Я чиркнул спичкой. Огонь, робкий и неуверенный, коснулся уголка старого письма. И в тот же миг существо, сидевшее в кресле, вздрогнуло всем своим телом, словно от мощного электрического разряда. Из его груди вырвался тот самый гулкий звук, но теперь это был не голос, а просто грохот, дребезжание, лязг, будто рвались натянутые струны мироздания. Оно поднялось. Его очертания поплыли, затрепетали, стали терять плотность, становясь прозрачными, как дым. Оно медленно двинулось к двери, не шагая, а словно скользя над полом, его форма расползалась, превращаясь в столб серого, клубящегося тумана, пахнущего остывающей золой, влажным перегноем и вечным тленом. Оно вытекло за порог, бесформенной массой, и растворилось в сгущавшейся ночи, впиталось в нее без остатка.

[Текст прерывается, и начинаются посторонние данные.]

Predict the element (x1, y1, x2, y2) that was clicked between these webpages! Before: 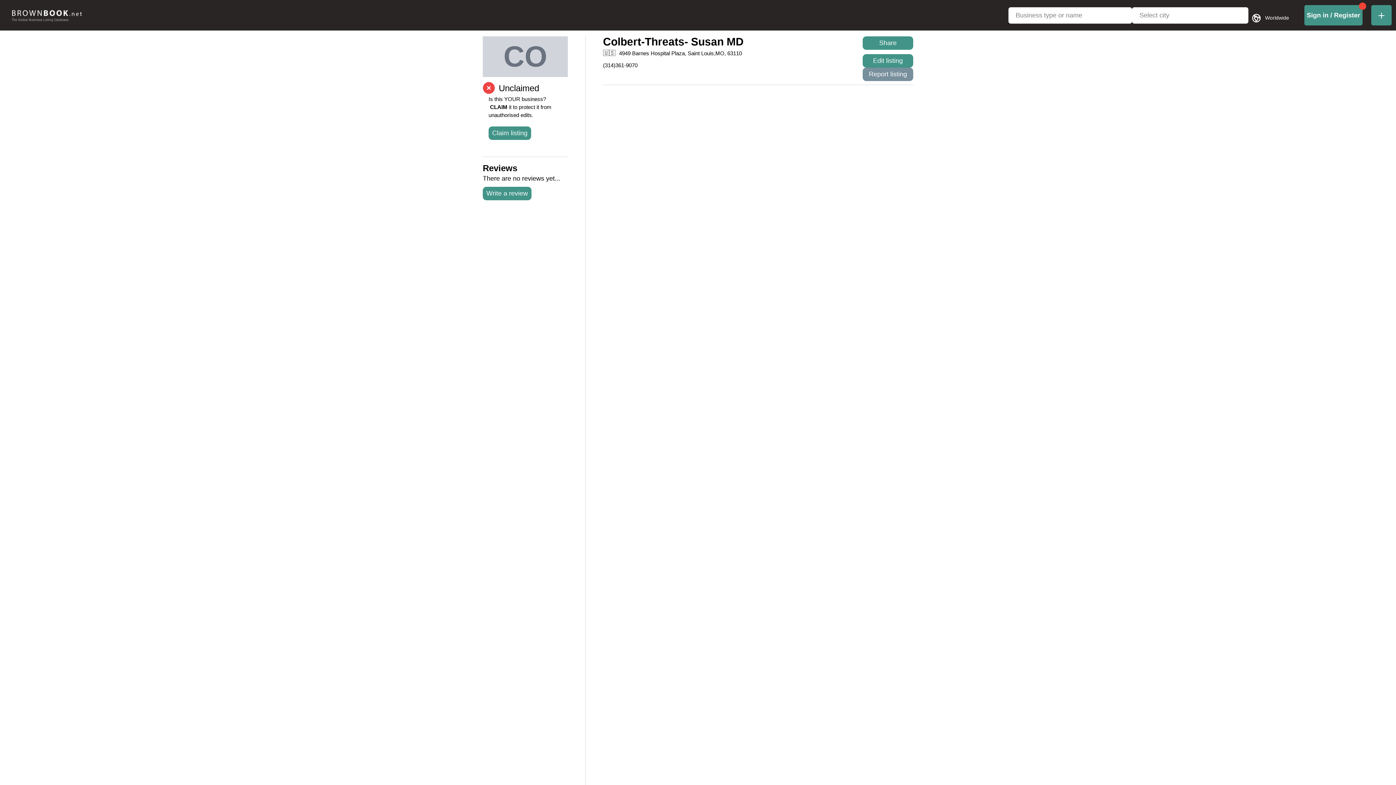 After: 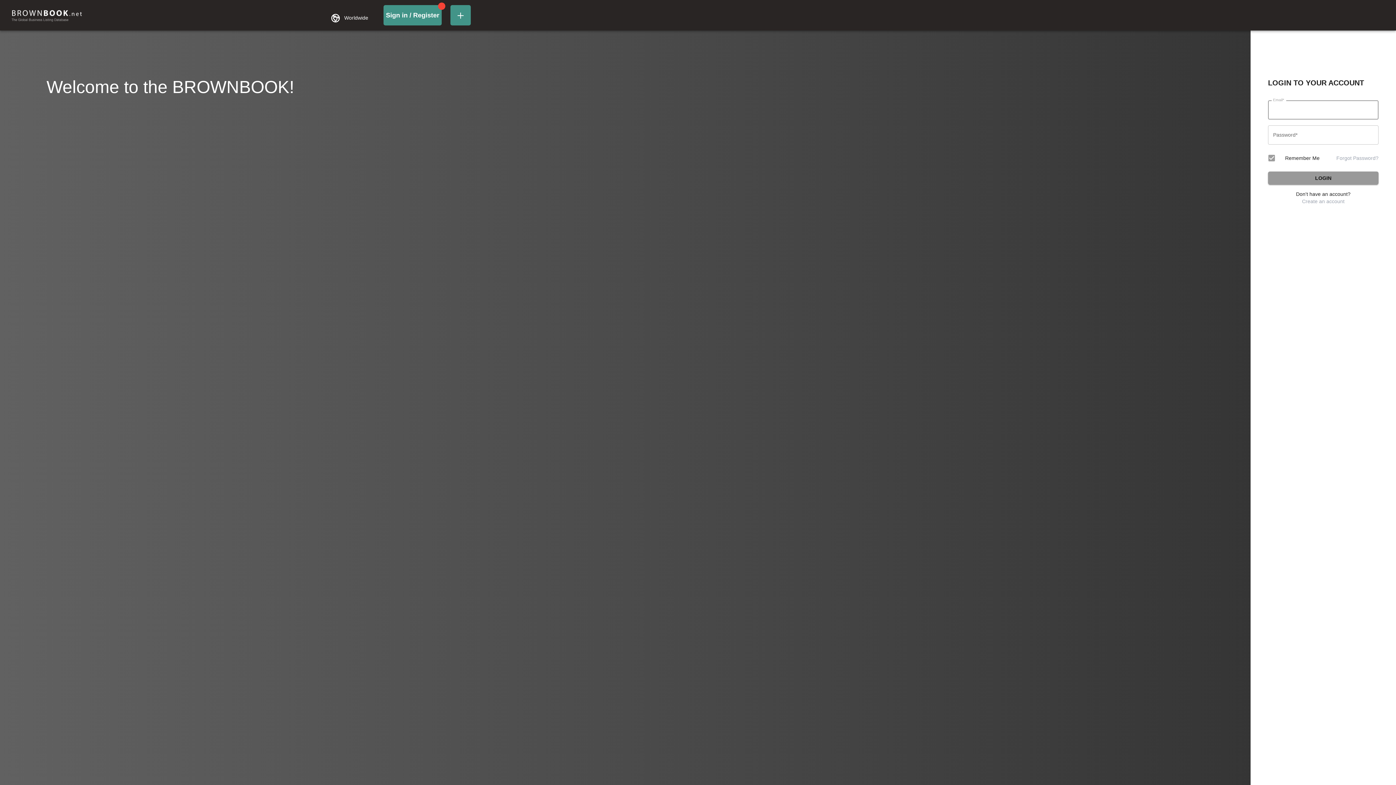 Action: bbox: (1304, 12, 1362, 18) label: Sign in / Register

Я остался один. В центре комнаты, у догорающих углей, в которых обращались в пепел мои самые дорогие реликвии. Воздух в избе больше не пах лесом и смертью. Он пах дымом, остывающей золой и старым, но жилым домом. Тишина снова обрушилась на меня. Но это была уже другая тишина. Не давящая пустота, а горькая, чистая тишина окончательной утраты. Тишина после битвы.

Я опустился на пол, на колени, и впервые за всю эту бесконечную, страшную неделю я заплакал. Не сдерживаясь, не стыдясь, рыдая в голос, как ребенок. Я плакал по ней. По своей настоящей, живой, неповторимой Лидии. И в этих слезах, горьких и соленых, было не только всепоглощающее горе. В них было освобождение. Я был снова один. Совершенно один. Но я был свободен. И я знал, глубоко внутри, что теперь, сквозь боль, я смогу пережить эту грядущую зиму. И все одинокие зимы, что мне еще оставались.